Explosive bombs literally tore the pirate vessel to fragments, while

vials of pure corrosion dissolved her substance into dripping corruption

and reeking gases filled every cranny of the wreckage as its torn and

dismembered fragments began their long plunge to the ground. The

space-ship followed the pieces down, and Rodebush sent out an exploring

ray.



" ... resistance was such that it was necessary to use corrosive, and

ship and contents were completely disintegrated," he dictated into his

vessel's log, some time later. "While there were of course no remains

recognizable as human, it is practically certain that Roger and his last

eleven men died.



"Look here, Fred," Cleveland called his attention to the plate, upon

which was pictured a horde of the peculiar inhabitants of the ghastly

planet, wreaking their frenzied electrical wrath upon everything within

the circle bared by Roger. "I was just going to suggest that we clean up

that planetoid Roger started, but I see that the local boys are

attending to it."



"Just as well, perhaps. I would like to stay and study these people a

little while, but we must get back on the trail of the Nevians," and the

Boise leaped away into space, toward the line of flight of the

amphibians.



They reached that line and along it they traveled at full normal blast.

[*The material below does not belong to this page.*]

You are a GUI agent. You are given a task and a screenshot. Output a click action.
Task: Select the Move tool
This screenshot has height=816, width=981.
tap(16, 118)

As they traveled their detecting receivers and amplifiers were reaching

out with their utmost power; ultra-instruments capable of rendering

audible any signal originating within many light-years of them, upon any

known frequency. And constantly at least two men were listening to those

instruments with every sense concentrated in their ears.

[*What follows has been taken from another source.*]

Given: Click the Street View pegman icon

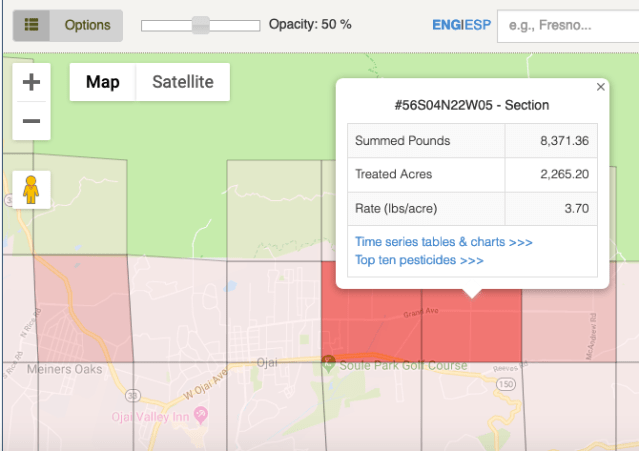Looking at the screenshot, I should coord(31,189).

Listening--straining to distinguish in the deafening roar of background

noise from the over-driven tubes any sign of voice or signal.

Listening--while, millions upon untold millions of miles beyond even the

prodigious reach of those ultra-instruments, three human beings, pitted

against overwhelming odds, were even then sending out into empty space

an almost hopeless appeal for the aid so desperately needed!